Collected data:
:::::

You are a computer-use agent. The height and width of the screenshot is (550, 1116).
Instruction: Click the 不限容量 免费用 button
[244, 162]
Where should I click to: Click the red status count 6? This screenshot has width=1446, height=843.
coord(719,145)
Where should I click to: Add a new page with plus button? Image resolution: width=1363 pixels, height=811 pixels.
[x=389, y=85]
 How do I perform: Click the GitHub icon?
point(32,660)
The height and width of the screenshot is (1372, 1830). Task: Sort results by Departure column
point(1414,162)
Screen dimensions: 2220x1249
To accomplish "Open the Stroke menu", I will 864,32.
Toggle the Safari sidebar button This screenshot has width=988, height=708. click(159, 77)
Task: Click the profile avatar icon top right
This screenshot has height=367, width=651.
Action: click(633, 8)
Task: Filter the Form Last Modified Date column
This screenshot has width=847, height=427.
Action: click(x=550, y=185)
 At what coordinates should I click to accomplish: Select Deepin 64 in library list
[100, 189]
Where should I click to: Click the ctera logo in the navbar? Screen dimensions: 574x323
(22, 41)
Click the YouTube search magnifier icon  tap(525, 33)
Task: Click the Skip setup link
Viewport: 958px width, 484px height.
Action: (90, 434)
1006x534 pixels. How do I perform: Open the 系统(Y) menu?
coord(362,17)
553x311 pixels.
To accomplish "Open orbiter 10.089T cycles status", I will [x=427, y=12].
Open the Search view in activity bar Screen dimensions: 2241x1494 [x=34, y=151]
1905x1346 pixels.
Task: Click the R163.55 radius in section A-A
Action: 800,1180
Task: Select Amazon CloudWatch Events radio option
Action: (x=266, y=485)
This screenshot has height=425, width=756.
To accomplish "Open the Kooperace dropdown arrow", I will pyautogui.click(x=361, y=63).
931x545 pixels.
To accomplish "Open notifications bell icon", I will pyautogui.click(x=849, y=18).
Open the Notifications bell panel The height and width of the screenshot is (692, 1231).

:::::

▸ Work request: Would you filter the records and copy each line that contains the word "will"?

▸ Response box:
To accomplish "Open the Stroke menu", I will 864,32.
To accomplish "Open orbiter 10.089T cycles status", I will [x=427, y=12].
To accomplish "Open the Kooperace dropdown arrow", I will pyautogui.click(x=361, y=63).
To accomplish "Open notifications bell icon", I will pyautogui.click(x=849, y=18).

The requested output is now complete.